> **TEXTO EXTRAÍDO**
>>>

La escuela del crimen
Para Areli, una psicóloga que atiende en la parroquia del “Sagrado Corazón de Jesús”, preguntar por la autodefensa que surgió diez días antes, podría implicar un riesgo para ella y para mí. “Aquí nadie confía en nadie, y los criminales y el ejército andan así como tú, preguntando”.
Notablemente nerviosa y con la condición de no decir su nombre completo, la joven mujer señaló que en los últimos meses, no sólo el temor por el secuestro es algo que golpea al grueso de habitantes en La Presa. Para ella, todos los delitos –comunes o federales– se han disparado durante los últimos dos años, aunque, sostiene, provienen de una cultura de oprobio que se ha inoculado durante décadas. “Ahora cualquier chavito de quince o veinte años, agarra una pistola y dispara.”

<<<

> **EXTRACTO DE DATOS**
>>>

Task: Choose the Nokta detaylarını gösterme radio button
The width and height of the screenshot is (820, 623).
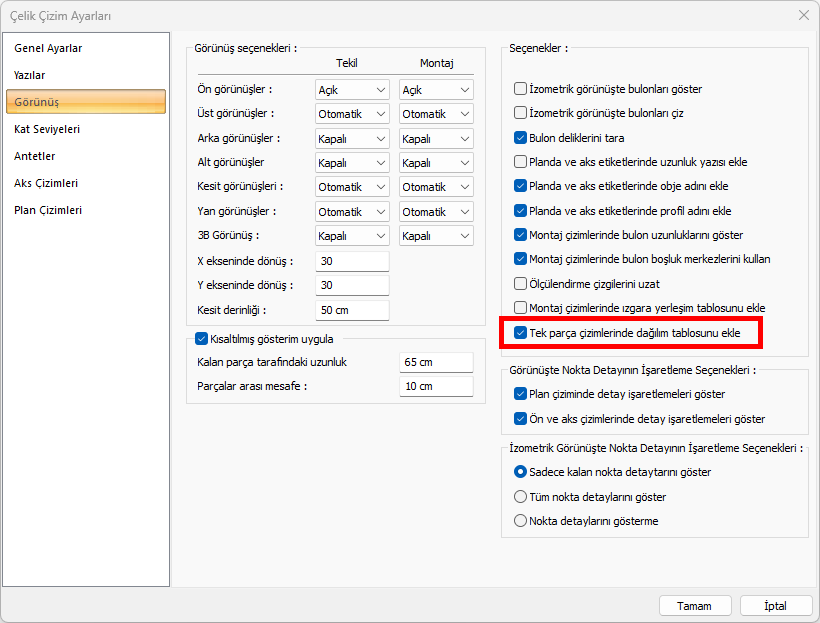Action: tap(520, 521)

<<<

> **EN QUÉ CONSISTE**
Según el texto extraído, ¿en qué lugar atiende Areli como psicóloga? El listado es material aparte y no guarda relación con el texto extraído.

> **RESPUESTA COMPLETA**
En la parroquia del “Sagrado Corazón de Jesús”.